Si Madonna y Frida se hubieran conocido
Cabe imaginar a las dos artistas compartiendo la ropa y los adornos entre risas y tequila en el refugio de una casa de cualquier color
Si Madonna y Frida se hubieran conocido en un tiempo y espacio comunes habrían sido cuates. Por qué no. Ambas son creativas en el sentido más artístico de la palabra. Cabe imaginarlas compartiendo la ropa y los adornos entre risas y tequila en el refugio de una casa de cualquier color. Cae un chaparrón mexicano por los ventanales y se ríen mucho. Se pintan los labios. Y vuelven a reírse entre provocaciones al mundo de ahí afuera. Gestos descarados contra la Iglesia y los biempensantes, reflexiones espirituales. Otro trago de tequila, hasta que se caigan las flores del pelo.
O quizá no. Habrá quien sepa de ellas y sostenga que son dos personalidades completamente opuestas, lo que tampoco sería obstáculo para una amistad intensa, una más danzante, la otra más inmóvil. Una de mezcal, otra de tequila, o abstemias. Y qué más da. Madonna llegó a México y se fotografió con los vestidos de Frida, sus abalorios, se tocó con un sombrero y se envolvió en el rebozo. ¿Y qué hizo? Pues lo que hace todo el mundo, unas fotos y a las redes sociales.
En tiempos de Frida nadie se habría enterado de aquella tarde de jubilosa amistad. Como nadie se entera hoy en día si un artista, político, noble, periodista o premio nobel visita el Louvre cuando se apagan las luces para los demás mortales y acaricia las estatuas por un momento, se fotografía con el cuadro que no admite flashes o se queda a dormir al lado de la Gioconda. ¿Privilegio? Seguramente. Los privilegios existen, tampoco es para llevarse las manos a la cabeza, pero no son esos los peores. Privilegio es algo que la mayoría no puede disfrutar, pero eso no tiene por qué ser un espantoso reloj de oro y diamantes. Sin que inspiren compasión alguna, es constatable que tampoco los reyes pueden hacer lo que se les ponga en la punta de la corona, a dios gracias. Pero un mundo de masas no admite que todos nosotros vayamos toqueteando las Meninas de Velázquez, ni que nos calcemos los zapatos de María Antonieta, si es que quedan, o que nos acostemos en la cama de Carlota. Después de todo, qué necesidad hay. Mejor un buen vino con jamón.

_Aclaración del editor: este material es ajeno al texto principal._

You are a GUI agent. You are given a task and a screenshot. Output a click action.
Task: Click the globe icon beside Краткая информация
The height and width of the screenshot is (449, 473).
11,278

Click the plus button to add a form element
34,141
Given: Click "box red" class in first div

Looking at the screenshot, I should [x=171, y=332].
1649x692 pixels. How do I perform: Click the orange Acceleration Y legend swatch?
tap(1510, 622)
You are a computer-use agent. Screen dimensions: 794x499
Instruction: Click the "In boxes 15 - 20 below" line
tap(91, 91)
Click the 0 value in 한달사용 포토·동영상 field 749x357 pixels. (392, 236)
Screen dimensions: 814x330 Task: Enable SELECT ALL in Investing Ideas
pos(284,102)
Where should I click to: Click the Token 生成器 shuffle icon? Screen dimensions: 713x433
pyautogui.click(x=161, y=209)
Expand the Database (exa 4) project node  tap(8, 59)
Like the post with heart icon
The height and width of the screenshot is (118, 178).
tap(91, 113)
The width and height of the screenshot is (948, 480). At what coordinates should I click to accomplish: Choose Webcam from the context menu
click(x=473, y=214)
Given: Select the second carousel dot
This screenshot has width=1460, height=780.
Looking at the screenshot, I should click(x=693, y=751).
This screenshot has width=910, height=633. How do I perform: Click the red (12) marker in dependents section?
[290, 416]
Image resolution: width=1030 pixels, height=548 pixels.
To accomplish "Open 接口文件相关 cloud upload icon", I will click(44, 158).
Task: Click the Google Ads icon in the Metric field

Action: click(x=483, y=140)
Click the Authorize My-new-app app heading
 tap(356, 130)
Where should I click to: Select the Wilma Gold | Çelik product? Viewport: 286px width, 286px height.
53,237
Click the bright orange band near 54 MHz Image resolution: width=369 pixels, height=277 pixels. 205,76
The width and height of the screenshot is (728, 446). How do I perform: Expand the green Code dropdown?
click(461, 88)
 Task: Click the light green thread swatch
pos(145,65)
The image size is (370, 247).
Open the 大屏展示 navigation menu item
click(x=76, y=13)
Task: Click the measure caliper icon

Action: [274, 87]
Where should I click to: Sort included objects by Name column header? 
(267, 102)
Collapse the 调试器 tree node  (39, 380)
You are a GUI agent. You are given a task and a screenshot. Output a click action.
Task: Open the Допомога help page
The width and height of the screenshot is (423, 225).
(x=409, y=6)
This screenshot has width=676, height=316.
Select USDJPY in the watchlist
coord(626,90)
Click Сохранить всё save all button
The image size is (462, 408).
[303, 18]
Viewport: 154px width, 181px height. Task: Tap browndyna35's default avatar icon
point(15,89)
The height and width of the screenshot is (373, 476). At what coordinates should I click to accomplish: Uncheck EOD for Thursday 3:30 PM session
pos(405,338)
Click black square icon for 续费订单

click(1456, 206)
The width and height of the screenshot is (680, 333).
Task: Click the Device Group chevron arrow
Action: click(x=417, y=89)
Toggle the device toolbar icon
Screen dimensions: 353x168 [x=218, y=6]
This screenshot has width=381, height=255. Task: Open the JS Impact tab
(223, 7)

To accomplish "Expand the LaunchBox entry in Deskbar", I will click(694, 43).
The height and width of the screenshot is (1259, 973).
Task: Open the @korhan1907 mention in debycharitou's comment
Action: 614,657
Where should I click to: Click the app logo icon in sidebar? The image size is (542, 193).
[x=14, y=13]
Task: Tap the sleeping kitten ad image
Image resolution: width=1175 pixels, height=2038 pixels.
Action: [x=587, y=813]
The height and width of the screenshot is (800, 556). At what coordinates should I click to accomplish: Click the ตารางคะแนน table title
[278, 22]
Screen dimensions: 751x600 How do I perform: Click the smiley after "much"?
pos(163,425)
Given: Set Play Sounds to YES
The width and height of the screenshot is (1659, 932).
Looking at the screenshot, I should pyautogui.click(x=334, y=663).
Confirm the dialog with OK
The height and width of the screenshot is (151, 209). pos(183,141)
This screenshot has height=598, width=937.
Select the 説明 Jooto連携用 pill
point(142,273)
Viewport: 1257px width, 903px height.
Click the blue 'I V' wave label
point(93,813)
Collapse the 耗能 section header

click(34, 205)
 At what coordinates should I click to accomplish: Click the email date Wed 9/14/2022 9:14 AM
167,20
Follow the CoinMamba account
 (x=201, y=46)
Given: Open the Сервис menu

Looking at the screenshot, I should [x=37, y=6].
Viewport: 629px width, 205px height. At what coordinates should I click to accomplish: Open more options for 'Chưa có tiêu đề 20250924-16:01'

En tiempos de Madonna, las redes sociales no solo permiten que nos enteremos de lo que ocurre, una ventaja para quienes quieran alabar o criticar, también sirven para promocionar la cultura, las artes, la literatura o a un país en su conjunto. Y eso es lo que ha hecho la cantante, publicitar, si acaso hiciera falta, la figura de la gran pintora y con ella a México entero. No ha roto nada, que se sepa. Quien tenga en su casa el ajuar de la abuela, aquellas sábanas blancas primorosamente bordadas, los camisones con puntillas, las toallas rematadas a ganchillo, más vale que las oree de vez en cuando si no quiere encontrarse un día con el vómito de las polillas que se han dado un atracón de historia. No todo es lo mismo: una cosa es el Penacho de Moctezuma, cuyas plumas pueden hacerse viento si alguien lo saca de su cámara mortuoria en Austria, y otra bien distinta vestir unos huipiles de antes de ayer, los de la abuela, vaya. No pasa nada, Madonna, de verdad que no.
Acusar a la cantante casi de profanar la sagrada cultura mexicana, de vilipendiar el patrimonio conservado a buen resguardo es un pelín exagerado. Tampoco hay que confundir cuando alguien se lucra con la inspiración y la sabiduría de los artesanos o de los artistas, aunque habría mucho debate en esto (también en la distinción entre esas dos palabras), con la demostración de amor por una cultura, la mexicana en este caso, que la artista estadounidense ha mostrado abiertamente. ¿O acaso quien no haya nacido entre el río Bravo y el Grijalva no puede salir a un escenario luciendo un huipil? ¿No puede un restaurante servir mole si el propietario no es descendiente del tlatoani? Afortunadamente, muchos de los comentarios que han suscitado las fotos de la reina del pop han sido amables, calurosos y considerados. Desfanatizados, pues. Ese es el México que recibe en su casa y en su mesa, el mejor huésped del mundo, del que nunca faltan ejemplos a lo largo de los siglos. El que siempre ha abierto sus puertas sin preguntar santo y seña. Bendito sea.